Kriteria dalam Memahami Agama dengan Benar

        Menerapkan kehidupan baginda Nabi ('ashr as-sa'adah) di kehidupan zaman ini secara harfiah kata demi kata dan mili demi mili serta berusaha menerapkannya tanpa perubahan sebagaimana hal tersebut dapat menyebabkan terjadinya benturan, ia juga tidak sesuai semangat agama. Yang seharusnya dilakukan adalah memahami dengan baik  filosofi dasar Sunah Nabi dengan sebaik-baiknya dan menemukan solusi yang tepat atas setiap permasalahan kontemporer berdasarkan petunjuk-petunjuk yang ditinggalkan oleh agama berdasarkan situasi dan kondisi pada masa kita hidup saat ini. Jika dilihat dari sisi ini, sebenarnya dari sirah nabi kita dapat mengambil banyak prinsip dan nilai penting yang dapat diaplikasikan untuk periode zaman kita saat ini, mulai dari strategi perang dan perdamaian, metode pendidikan dan tablig, pemahaman akan manajemen dan pemerintahan, hingga metode penarikan fatwa dan hukum.[1] 

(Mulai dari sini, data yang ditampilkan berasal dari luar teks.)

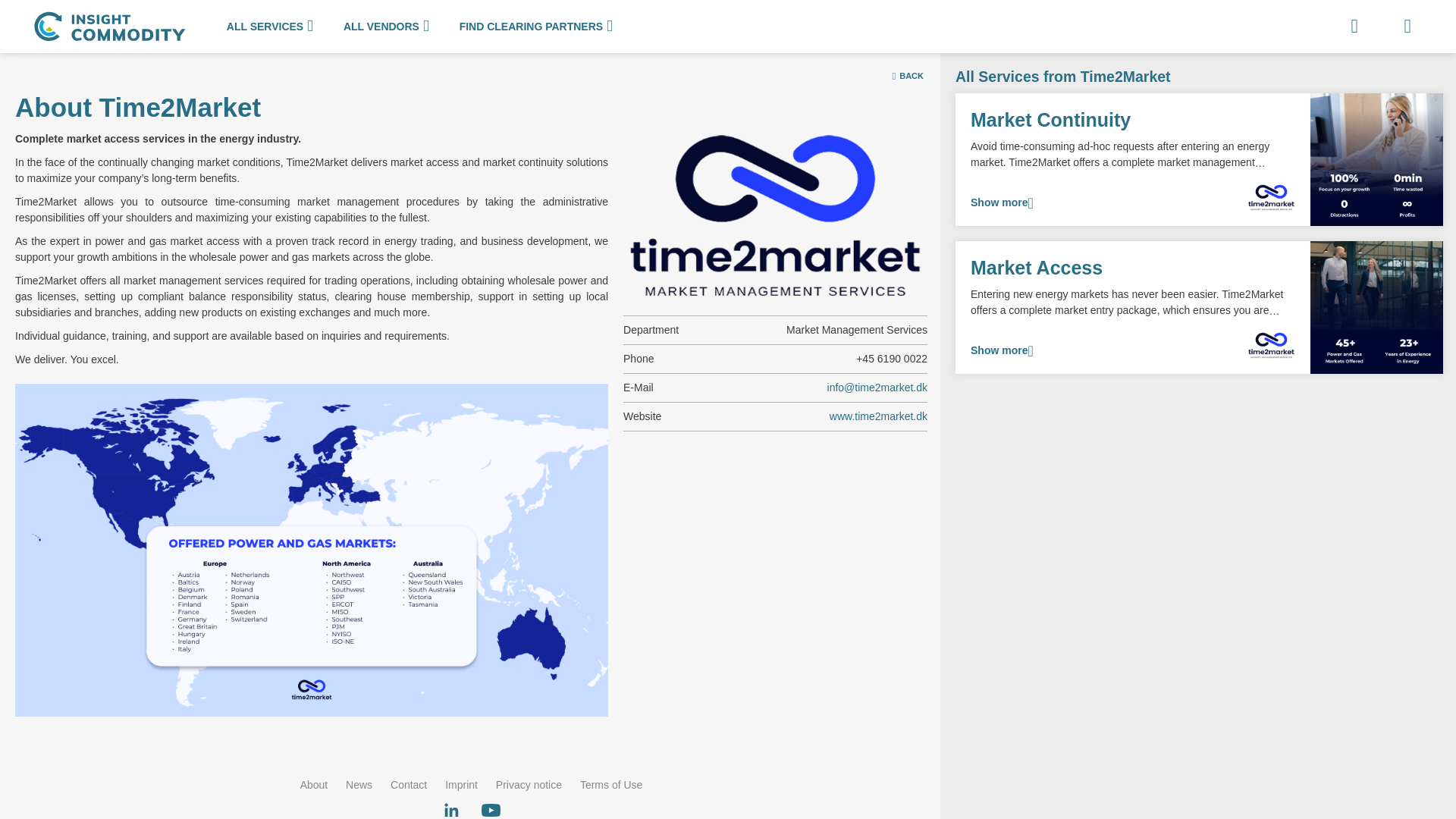
FIND CLEARING PARTNERS (535, 26)
About (314, 784)
Toggle Nav (1407, 26)
Toggle Nav (1407, 26)
Go to product (1198, 306)
www.time2market.dk (878, 416)
Search (1353, 26)
Go to product (1198, 159)
Search (1353, 26)
News (359, 784)
Contact (408, 784)
BACK (907, 76)
Search (1399, 18)
ALL SERVICES (270, 26)
Imprint (461, 784)
Given the description of an element on the screen output the (x, y) to click on. 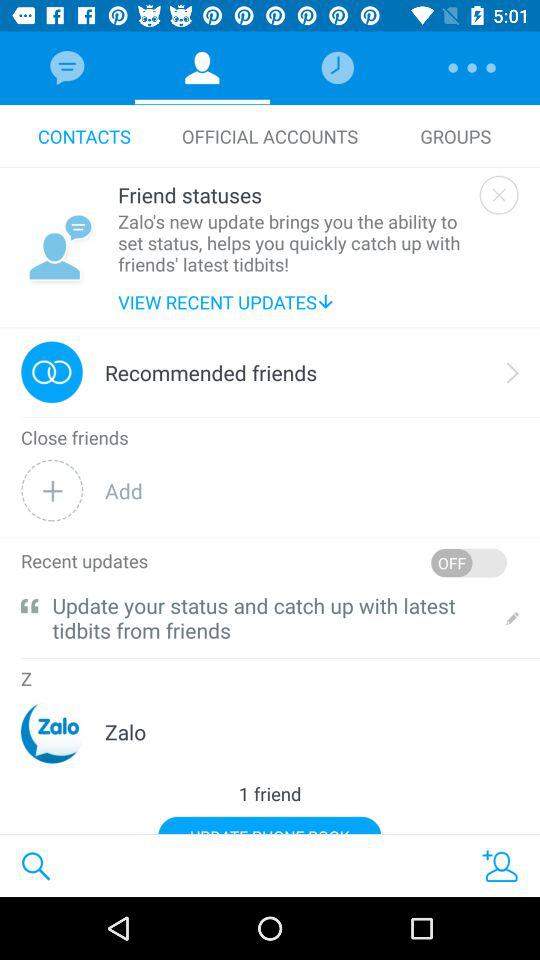
swipe to the recommended friends (211, 372)
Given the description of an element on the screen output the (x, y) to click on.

         Tidak ada keraguan bahwasanya di tangan kita telah terdapat nilai-nilai universal. Namun, yang paling penting adalah kemampuan menafsirkannya sesuai dengan konteks. Hidup yang ingin kita jalani pada hari ini bisa saja sudah pernah dijalankan pada masa lalu meskipun memiliki garis yang berbeda. Namun, jika Anda tidak mendefinisikan garis hari itu dan garis hari ini dengan baik dan jika Anda mengabaikan perbedaan di antara keduanya, Anda tidak akan dapat mewujudkan apa yang Anda inginkan. Kita tidak boleh lupa bahwasanya terdapat kebutuhan akan perbedaan format.  Selain itu, beberapa solusi yang sudah jadi dan siap di hadapan kita harus dipertimbangkan kembali.

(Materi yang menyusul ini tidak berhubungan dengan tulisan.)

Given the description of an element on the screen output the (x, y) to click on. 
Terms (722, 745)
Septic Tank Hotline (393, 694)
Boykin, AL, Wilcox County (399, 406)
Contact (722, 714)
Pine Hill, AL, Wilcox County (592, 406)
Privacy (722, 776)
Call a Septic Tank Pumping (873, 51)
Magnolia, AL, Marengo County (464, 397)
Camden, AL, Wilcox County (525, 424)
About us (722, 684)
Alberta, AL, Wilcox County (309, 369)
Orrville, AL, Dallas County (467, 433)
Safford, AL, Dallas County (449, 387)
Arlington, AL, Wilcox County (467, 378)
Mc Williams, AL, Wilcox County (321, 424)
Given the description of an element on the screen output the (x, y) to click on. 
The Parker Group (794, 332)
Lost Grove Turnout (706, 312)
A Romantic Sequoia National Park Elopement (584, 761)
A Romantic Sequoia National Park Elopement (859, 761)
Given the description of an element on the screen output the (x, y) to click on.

        Tentunya pekerjaan memahami nilai-nilai dasar yang telah diwariskan kepada kita serta mempraktikkannya sesuai konteks dan kondisi saat ini bukanlah pekerjaan yang mudah. Sepatutnya kita tidak lupa bahwasanya beberapa kesalahan besar telah terjadi dalam pelaksanaannya. Terlebih lagi, ketika sebuah permasalahan diupayakan penyelesaiannya melalui inisiatif pribadi dan pertimbangan individu. Cara untuk meminimalkan kemungkinan kesalahan adalah dengan menyerahkan urusan ini kepada sebuah tim untuk ditelaah dan dimusyawarahkan. Sebab, melalui pertukaran pikiran dan musyawarahlah kebenaran akan terungkap.

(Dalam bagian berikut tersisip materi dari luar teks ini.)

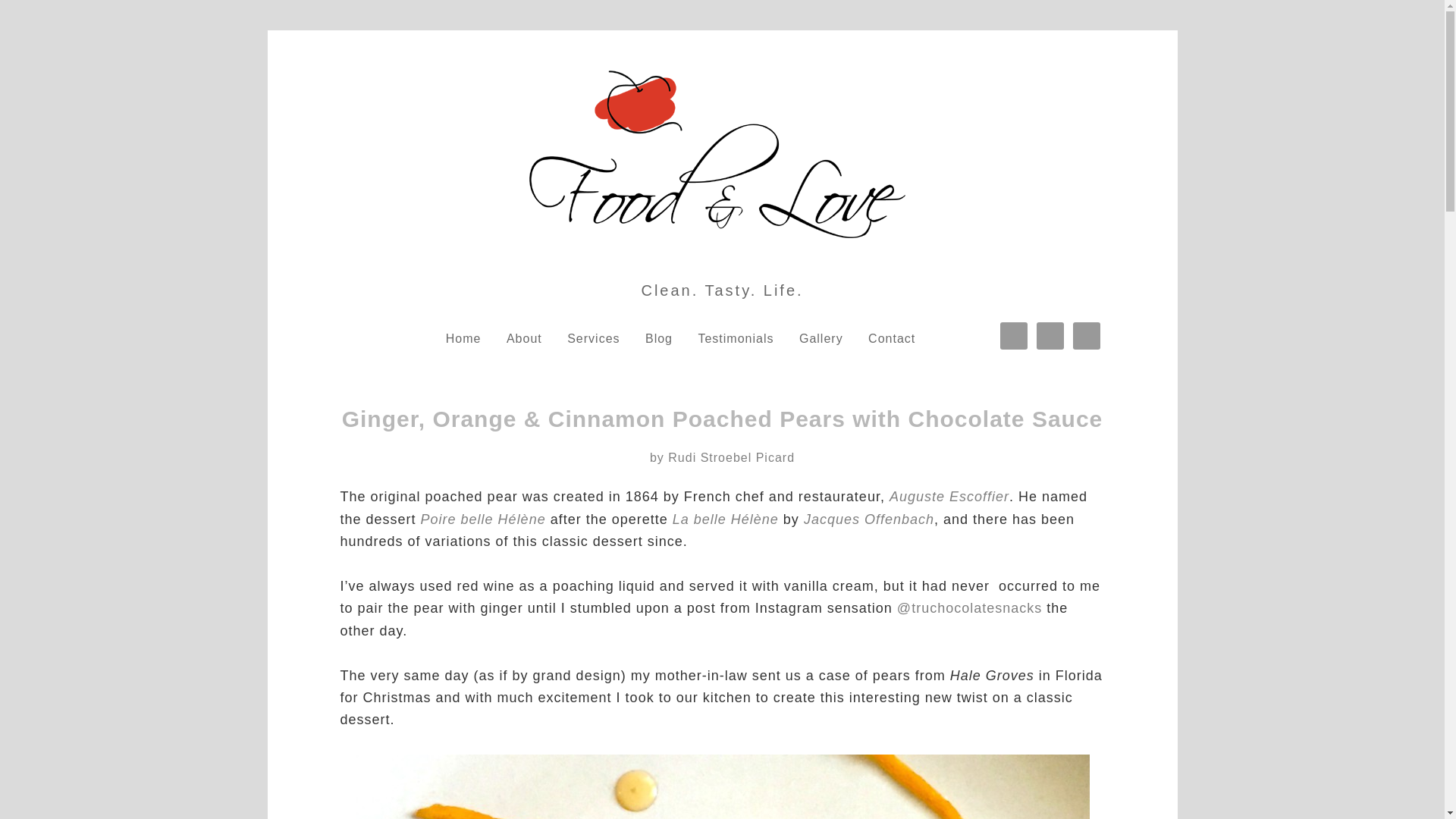
Contact (891, 338)
Blog (658, 338)
Auguste Escoffier (949, 496)
Home (463, 338)
Jacques Offenbach (868, 519)
Hale Groves (991, 675)
Testimonials (735, 338)
Gallery (821, 338)
Services (593, 338)
About (524, 338)
Given the description of an element on the screen output the (x, y) to click on. 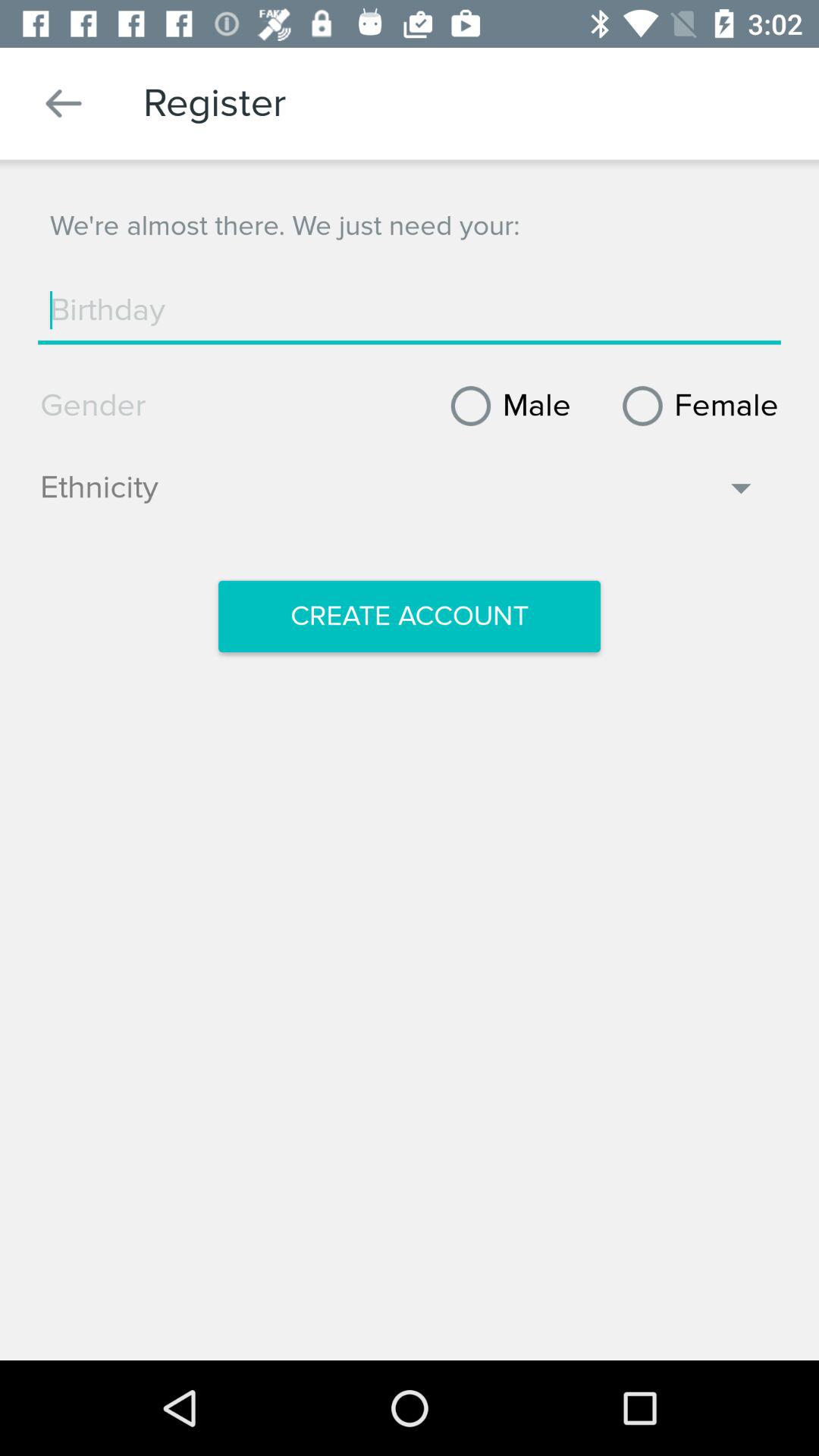
turn on the icon to the right of male item (694, 405)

        Meskipun ada beberapa persoalan yang kita kuasai dengan baik, di dunia yang semakin kompleks saat ini tidak mungkin bagi kita untuk mengetahui segalanya. Terkadang kemampuan pandang terbatas sehingga kita tidak mampu melihat suatu kejadian dengan pandangan yang holistik. Kita mungkin tidak memiliki pengetahuan memadai tentang semua bidang yang terkait dengan topik yang sedang kita evaluasi. Lebih dari itu, terkadang kita bisa terjebak pada diri sendiri, hawa nafsu, dan keinginan-keinginan pribadi kita. Kita mungkin tidak selalu mampu mendekati peristiwa dengan logika yang diajarkan oleh Al-Qur'an. Atau mungkin saja kita tidak selalu mampu menilai setiap masalah yang dihadapi berdasarkan neraca yang paling akurat, yaitu Al-Qur’an dan Sunnah. Bisa jadi sesuatu yang menurut kita rasional dan dianggap memberi maslahat, malah tergolong sebagai perkara al-mashlahah al-mardudah (maslahat yang ditolak agama meskipun sebagian orang menganggapnya sebagai maslahat, tetapi ternyata ia tergolong pada perkara-perkara buruk oleh agama Islam) atau kemaslahatan yang ditolak agama. Dengan demikian, kita bisa saja melakukan kesalahan setiap waktu ketika menetapkan hukum yang berseberangan dengan hakikat dan jiwa dari agama.

        Cara untuk mencegah berbagai kendala ini adalah dengan menghidupkan kembali kesadaran kolektif. Meskipun seseorang berpikir bahwa suatu permasalahan sebenarnya dapat ia selesaikan sendiri, tetapi hendaknya ia tidak membuat keputusan kecuali setelah melakukan musyawarah terlebih dahulu. Jika keputusan dan pendapat telah melewati filter musyawarah serta Anda telah selesai mengkalibrasi pikiran pribadi melalui sudut pandang orang lain, maka ketika itulah Anda dapat menemukan suara dan langkah yang benar. Dalam hal ini, Sang Penghulu para Nabi  bersabda, "Tidak akan merugi orang yang melakukan musyawarah.[2]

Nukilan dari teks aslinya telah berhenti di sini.